The recent controversy over Brendan Eich, the Mozilla CEO who resigned under pressure after it was learned that he donated to Prop 8 six years ago, put gay-rights groups in a bind. They didn’t want to be seen as endorsing the proposition that people should be fired from their jobs because of their beliefs–even anti-gay beliefs. They knew that would be very bad politics in a nation where most states still don’t protect people from being fired simply for being gay, and where 33 states still don’t recognize gay marriages. No major gay-rights organization joined the Internet-based campaign to have Eich dismissed; none called for his resignation; and none advocated any kind of boycott. But at the same time, they wanted to tap the anger that many people still feel over the campaign to pass Prop 8, which exploited stereotypes of gays as trying to recruit children into homosexuality. And it wouldn’t hurt if the Mozilla controversy was a lesson to others who might be tempted to make similar anti-gay-marriage donations.

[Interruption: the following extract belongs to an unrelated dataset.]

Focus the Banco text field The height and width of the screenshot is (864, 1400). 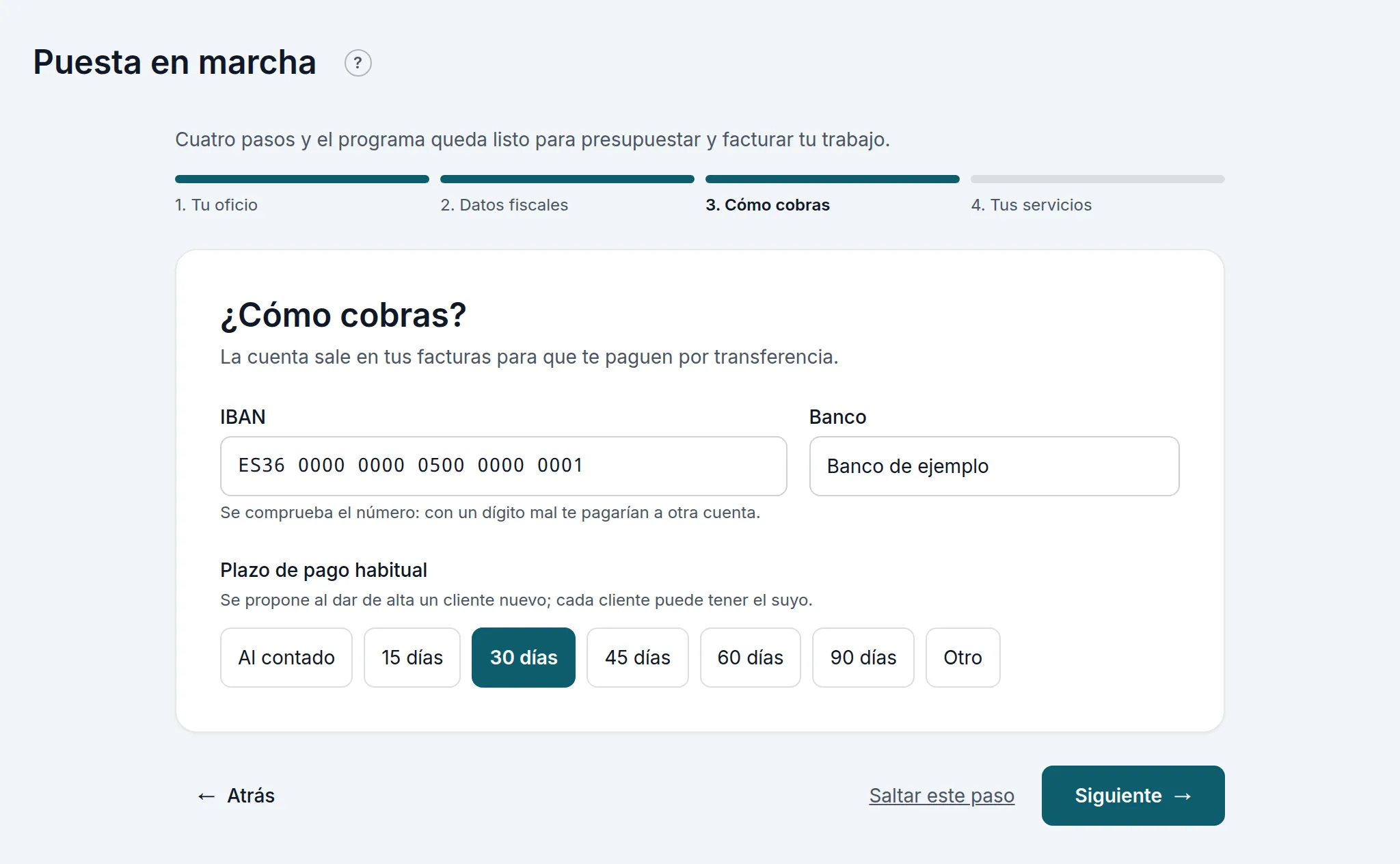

Enter the invisible hand of the market, which dispassionately weighs plusses and minuses, dispensing an amoral justice all its own. Thus writes Lambda Legal’s Leslie Gabel-Brett:
Eich expressed his views, which included the belief that same-sex couples should be denied equality and dignity; some customers, employees and others expressed their views that such a position was harmful, offensive and would motivate them to take their business or talents elsewhere; and the corporate board apparently decided this was bad for business. This is marketplace forces at work, influenced by the marketplace of ideas.
A similar sentiment was expressed by the Human Rights Campaign’s Deena Fidas, who wrote that Mozilla now had “authentic leadership” because “market forces” just “took over.” All over the Internet, we’ve seen the same deference to the wisdom of the marketplace from precincts not usually known for their economic libertarianism. It was just business being business, they say. Nothing to see here.
These reactions are probably descriptively true. Eich’s resignation—or sacking—in the face of public controversy was probably good for Mozilla’s long-term reputation in an industry that prides itself on support for causes favored by progressives, and whose customers and stakeholders in particular expect respect for gay people and their relationships.
But it is hard to imagine similar matter-of-fact reactions if a company’s customer base and other stakeholders demanded, and secured, the resignation of a pro-same-sex marriage CEO. Imagine a public campaign, which has in fact been championed by the National Organization for Marriage, to “Dump Starbucks” because of its stand in favor of gay marriage. But instead of the flop the anti-Starbucks campaign has been, suppose that the Board decided to fire CEO Howard Schultz as a way to appease opponents. Would Lambda Legal observe that this was simply “marketplace forces at work, influenced by the marketplace of ideas”? Would the Human Rights Campaign laud the new “authentic leadership” produced when “market forces took over”? We know the answers. There was no neo-Hayekian outburst when marketplace forces went to work in support of Chick-Fil-A, which refused to recant its corporate donations to anti-gay causes. There was no celebration of Adam Smith when Phil Robertson was promptly restored to his place in A&E’s Duck Dynasty despite his remarks lumping together “homosexuals, drunks, and terrorists.”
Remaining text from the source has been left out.